As far as the lessons learned in Syria, the Russian experience here was overall a positive one, but to a much lesser extent than in Ukraine. The first lesson learned was that though PMCs can bolster the total number of troops on the ground, PMC contractors tend to lack the training and skill of Russian conventional troops, meaning that they frequently fall short of capturing specific military objectives, especially when confronted by superior forces, as in Dayr az Zawr. Another key lesson learned in Syria was that, once again, having capable allies and partners, such as Hezbollah or the IRGC-QF, allows for easier coordination and training of partner forces. Finally, the last major lesson learned was that as social media proliferates, information is more easily and readily available, and as casualties mount, it will become more and more difficult for Russia to hide PMC deployments and the deaths of those contractors, limiting PMCs overall usefulness, both geopolitically and domestically. 

Case Study – Libya 

In the case of Libya, Russia deployed its PMCs to bolster the forces of Khalifa Haftar, his Libyan National Army (LNA), and the eastern-based government in Tobruk, known as the House of Representatives, in its fight against the Government of National Accord (GNA), based in Tripoli. While the deployment began as a limited intervention, it evolved into the largest combat deployment of PMC forces outside of Syria as Wagner, and other Prigozhin-linked entities, surged in the summer of 2019 to boost Haftar’s failing western campaign and enable an offensive against Tripoli. Bolstered by successes in Syria, Russia saw a chance to harness the combat experience that PMCs had gained in the Levant to support Haftar in his efforts to take over the country, thus establishing a patronage relationship with the potential future leader of the country, enabling future concessions by Libya, including revitalizing energy deals, defense contracts, and basing rights along the Mediterannean. 

As in Syria, Russian PMCs primarily began in a paramilitary support role, beginning in 2016 by training, equipping, and advising the LNA. This aided the LNA in their push into central and western Libya. The CSIS authors state that the Wagner Group troops formed the vanguard of Russian PMC involvement in the 2016 push, with between several hundred to two thousand contractors on the ground at the height of the Russain intervention. As far as equipment provision goes, Russia reportedly began shipments of weapons and materials to Tobruk as early as 2015—and in 2016, LNA forces equipped with Russian armaments, including desert vehicles, infrared missiles, and combat aircraft with night-strike capacity seized key oil terminals in the Libyan oil crescent. Further, in 2017, Russian-provisioned weaponry helped Haftar achieve victory in Benghazi. 

On the training front, Russian PMC contractors in 2016 began specialized training for Haftar’s forces on key weapons systems including Russian tanks, artillery, and aircraft, and by 2017, a mix of dozens of Wagner, GRU, and Spetsnaz troops had established training bases in Benghazi and Tobruk. Furthermore, by the following year, Wagner alone had deployed 300 troops to Benghazi with a focus on training the LNA in combined arms operations. This training helped assist LNA forces as they continued their push into central and western Libya in 2018, with PMC troops enabling LNA airstrikes, ISR, and electronic-warfare. Furthermore, PMC contractors embedded with frontline units to direct advances, and as the LNA continued to advance, Wagner contractors deployed to Al Jufra Air base to further enable LNA advances on Tripoli, providing tank and artillery crews as well as logistics and other combat support services.

* Stated exercise 1: Reproduce the passage on Russian PMCs verbatim, from "As in Syria, Russian" up to and including "victory in Benghazi.".
* Stated exercise 2: According to the passage on Russian PMCs, to which air base did Wagner contractors deploy to enable LNA advances on Tripoli?

* Data excerpts:
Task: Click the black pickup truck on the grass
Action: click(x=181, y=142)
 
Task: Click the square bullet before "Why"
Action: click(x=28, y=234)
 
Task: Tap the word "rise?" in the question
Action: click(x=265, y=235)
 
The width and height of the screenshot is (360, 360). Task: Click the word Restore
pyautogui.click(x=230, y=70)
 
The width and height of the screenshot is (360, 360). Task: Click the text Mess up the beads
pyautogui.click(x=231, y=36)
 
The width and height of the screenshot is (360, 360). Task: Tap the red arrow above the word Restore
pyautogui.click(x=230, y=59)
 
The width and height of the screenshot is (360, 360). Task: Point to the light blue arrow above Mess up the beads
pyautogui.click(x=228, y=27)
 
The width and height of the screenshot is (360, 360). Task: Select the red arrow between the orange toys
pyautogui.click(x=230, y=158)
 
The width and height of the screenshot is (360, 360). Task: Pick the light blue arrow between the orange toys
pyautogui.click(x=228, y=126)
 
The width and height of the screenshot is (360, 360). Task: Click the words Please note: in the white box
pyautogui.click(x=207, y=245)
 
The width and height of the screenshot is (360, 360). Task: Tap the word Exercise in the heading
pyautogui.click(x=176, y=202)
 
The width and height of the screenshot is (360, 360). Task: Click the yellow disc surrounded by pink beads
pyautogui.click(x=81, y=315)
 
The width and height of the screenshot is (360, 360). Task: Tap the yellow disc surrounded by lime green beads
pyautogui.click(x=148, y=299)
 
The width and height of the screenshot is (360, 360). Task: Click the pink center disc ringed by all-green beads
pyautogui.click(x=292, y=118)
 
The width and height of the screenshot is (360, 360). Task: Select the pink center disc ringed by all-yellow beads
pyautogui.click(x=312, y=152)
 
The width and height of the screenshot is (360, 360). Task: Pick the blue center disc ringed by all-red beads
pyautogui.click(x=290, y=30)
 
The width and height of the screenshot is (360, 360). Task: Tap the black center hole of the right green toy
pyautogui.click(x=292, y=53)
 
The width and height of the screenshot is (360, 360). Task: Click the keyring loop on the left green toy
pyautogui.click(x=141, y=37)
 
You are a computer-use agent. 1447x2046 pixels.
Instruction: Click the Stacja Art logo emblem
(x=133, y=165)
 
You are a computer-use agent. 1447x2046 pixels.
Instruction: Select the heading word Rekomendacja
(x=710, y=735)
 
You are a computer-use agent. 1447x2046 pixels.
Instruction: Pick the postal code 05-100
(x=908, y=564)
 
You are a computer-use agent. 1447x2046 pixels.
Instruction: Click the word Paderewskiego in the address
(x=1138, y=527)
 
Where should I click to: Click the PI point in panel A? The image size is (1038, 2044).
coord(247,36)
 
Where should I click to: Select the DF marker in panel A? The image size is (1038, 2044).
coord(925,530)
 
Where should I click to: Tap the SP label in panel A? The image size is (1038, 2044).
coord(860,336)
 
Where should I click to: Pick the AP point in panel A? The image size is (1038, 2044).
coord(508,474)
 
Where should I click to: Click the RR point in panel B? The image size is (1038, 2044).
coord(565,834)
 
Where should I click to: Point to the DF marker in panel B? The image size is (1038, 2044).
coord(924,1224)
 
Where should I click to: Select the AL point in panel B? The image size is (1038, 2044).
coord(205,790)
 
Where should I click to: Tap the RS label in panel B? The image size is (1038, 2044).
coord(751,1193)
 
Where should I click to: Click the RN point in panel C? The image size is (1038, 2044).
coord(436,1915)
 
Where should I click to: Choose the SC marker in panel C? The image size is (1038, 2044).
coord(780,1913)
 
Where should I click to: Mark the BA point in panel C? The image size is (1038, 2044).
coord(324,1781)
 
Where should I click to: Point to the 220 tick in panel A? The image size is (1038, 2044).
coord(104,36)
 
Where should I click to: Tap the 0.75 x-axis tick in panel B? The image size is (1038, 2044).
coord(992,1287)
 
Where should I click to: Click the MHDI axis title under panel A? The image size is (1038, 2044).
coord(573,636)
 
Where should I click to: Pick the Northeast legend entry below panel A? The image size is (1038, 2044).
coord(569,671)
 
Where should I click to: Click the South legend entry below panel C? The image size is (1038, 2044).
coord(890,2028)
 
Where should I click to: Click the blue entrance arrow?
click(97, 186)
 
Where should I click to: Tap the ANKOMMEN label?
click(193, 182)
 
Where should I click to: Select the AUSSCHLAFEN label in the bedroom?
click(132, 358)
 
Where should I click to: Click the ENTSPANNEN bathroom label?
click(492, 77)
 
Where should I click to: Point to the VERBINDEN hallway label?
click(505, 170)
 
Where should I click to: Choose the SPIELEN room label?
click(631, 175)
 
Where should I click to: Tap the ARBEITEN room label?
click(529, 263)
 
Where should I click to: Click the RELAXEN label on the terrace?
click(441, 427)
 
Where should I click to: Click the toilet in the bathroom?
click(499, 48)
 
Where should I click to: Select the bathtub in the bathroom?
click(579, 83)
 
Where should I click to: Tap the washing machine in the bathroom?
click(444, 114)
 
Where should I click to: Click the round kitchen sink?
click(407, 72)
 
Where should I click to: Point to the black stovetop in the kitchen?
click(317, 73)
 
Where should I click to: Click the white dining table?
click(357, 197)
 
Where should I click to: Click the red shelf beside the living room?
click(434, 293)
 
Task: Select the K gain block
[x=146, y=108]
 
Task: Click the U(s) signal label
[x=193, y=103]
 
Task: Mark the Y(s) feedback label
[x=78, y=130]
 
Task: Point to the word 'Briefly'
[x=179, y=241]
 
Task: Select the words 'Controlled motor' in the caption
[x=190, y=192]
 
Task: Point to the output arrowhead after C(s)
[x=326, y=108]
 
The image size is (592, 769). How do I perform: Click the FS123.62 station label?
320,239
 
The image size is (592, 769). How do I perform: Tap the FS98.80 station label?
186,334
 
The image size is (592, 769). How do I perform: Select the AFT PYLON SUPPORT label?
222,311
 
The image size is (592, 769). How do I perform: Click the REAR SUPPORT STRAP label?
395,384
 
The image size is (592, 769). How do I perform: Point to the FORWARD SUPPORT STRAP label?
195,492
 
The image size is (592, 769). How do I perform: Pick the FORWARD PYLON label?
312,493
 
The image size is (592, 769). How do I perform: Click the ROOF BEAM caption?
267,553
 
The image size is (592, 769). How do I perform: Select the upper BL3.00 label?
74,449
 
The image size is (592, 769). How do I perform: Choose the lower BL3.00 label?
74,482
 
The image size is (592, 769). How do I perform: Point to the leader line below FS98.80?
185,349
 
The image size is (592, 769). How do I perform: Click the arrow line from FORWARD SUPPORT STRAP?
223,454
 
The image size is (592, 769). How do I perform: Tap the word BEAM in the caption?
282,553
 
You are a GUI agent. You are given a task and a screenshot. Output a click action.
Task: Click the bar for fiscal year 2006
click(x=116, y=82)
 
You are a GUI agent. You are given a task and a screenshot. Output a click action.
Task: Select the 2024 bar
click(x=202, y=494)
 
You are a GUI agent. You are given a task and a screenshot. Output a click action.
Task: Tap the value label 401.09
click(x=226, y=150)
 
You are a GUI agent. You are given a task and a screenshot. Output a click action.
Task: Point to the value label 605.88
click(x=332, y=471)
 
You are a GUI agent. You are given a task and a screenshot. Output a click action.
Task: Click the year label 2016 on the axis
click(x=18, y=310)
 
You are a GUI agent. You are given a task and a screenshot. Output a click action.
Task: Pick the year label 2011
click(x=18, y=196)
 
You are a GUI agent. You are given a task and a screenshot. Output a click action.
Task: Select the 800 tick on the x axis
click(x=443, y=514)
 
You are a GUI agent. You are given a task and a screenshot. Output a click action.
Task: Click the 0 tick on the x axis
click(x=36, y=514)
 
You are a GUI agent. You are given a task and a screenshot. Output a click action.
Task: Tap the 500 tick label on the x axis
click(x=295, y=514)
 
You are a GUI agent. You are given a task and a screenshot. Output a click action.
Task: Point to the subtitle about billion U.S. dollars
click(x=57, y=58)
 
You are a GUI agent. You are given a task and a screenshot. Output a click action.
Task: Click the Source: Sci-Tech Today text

* Task answer 1:
As in Syria, Russian PMCs primarily began in a paramilitary support role, beginning in 2016 by training, equipping, and advising the LNA. This aided the LNA in their push into central and western Libya. The CSIS authors state that the Wagner Group troops formed the vanguard of Russian PMC involvement in the 2016 push, with between several hundred to two thousand contractors on the ground at the height of the Russain intervention. As far as equipment provision goes, Russia reportedly began shipments of weapons and materials to Tobruk as early as 2015—and in 2016, LNA forces equipped with Russian armaments, including desert vehicles, infrared missiles, and combat aircraft with night-strike capacity seized key oil terminals in the Libyan oil crescent. Further, in 2017, Russian-provisioned weaponry helped Haftar achieve victory in Benghazi.

* Task answer 2: Al Jufra Air base